======== Extracted entries
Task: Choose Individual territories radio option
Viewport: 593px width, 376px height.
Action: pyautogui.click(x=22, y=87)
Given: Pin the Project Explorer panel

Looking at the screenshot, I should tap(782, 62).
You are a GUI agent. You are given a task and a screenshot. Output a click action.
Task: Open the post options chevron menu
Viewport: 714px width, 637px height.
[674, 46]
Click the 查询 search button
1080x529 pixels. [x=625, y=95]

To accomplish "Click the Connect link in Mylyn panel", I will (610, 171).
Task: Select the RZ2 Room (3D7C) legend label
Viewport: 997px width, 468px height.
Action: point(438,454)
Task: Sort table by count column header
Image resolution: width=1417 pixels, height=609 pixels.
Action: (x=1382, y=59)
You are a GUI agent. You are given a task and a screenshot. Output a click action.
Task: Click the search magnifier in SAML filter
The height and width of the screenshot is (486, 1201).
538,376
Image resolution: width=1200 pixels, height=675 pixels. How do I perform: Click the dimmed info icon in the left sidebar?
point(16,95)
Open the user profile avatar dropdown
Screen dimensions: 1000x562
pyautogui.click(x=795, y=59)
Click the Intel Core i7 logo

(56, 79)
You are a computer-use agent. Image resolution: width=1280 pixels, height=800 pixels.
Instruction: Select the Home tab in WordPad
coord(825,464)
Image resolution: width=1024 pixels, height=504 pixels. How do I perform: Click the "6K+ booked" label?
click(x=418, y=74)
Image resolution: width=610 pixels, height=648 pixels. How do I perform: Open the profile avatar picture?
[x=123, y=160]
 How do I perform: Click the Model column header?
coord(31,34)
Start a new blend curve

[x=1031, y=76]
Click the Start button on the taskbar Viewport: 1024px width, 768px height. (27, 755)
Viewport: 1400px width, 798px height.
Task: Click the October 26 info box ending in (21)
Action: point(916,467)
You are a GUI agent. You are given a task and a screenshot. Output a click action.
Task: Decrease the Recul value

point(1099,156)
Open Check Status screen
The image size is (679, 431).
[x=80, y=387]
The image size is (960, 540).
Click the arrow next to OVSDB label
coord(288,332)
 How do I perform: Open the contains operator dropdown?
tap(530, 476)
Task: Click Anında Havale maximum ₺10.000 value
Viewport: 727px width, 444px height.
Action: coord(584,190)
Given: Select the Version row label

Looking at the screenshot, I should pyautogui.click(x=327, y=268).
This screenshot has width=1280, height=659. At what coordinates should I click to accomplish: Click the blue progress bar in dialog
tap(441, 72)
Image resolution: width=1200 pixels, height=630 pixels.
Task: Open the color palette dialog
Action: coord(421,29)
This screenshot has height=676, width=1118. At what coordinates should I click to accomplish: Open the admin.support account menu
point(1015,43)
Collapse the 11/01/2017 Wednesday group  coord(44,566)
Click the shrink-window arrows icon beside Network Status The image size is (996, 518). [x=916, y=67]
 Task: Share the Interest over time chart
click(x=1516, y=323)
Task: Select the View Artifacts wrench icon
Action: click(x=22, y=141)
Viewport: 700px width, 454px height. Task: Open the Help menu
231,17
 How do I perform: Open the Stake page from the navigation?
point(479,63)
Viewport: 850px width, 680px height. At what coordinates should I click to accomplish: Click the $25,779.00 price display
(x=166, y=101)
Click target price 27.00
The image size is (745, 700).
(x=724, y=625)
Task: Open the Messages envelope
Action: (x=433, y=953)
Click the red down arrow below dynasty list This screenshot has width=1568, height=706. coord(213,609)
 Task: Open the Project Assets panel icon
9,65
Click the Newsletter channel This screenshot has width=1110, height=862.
================
◆ **Aim of the exercise**: Copy, exactly as written, the lines above, beginning with the one that contains "Viewport: 700px width, 454px" and ending with the last.

◆ **Exercise output**:
Viewport: 700px width, 454px height. Task: Open the Help menu
231,17
 How do I perform: Open the Stake page from the navigation?
point(479,63)
Viewport: 850px width, 680px height. At what coordinates should I click to accomplish: Click the $25,779.00 price display
(x=166, y=101)
Click target price 27.00
The image size is (745, 700).
(x=724, y=625)
Task: Open the Messages envelope
Action: (x=433, y=953)
Click the red down arrow below dynasty list This screenshot has width=1568, height=706. coord(213,609)
 Task: Open the Project Assets panel icon
9,65
Click the Newsletter channel This screenshot has width=1110, height=862.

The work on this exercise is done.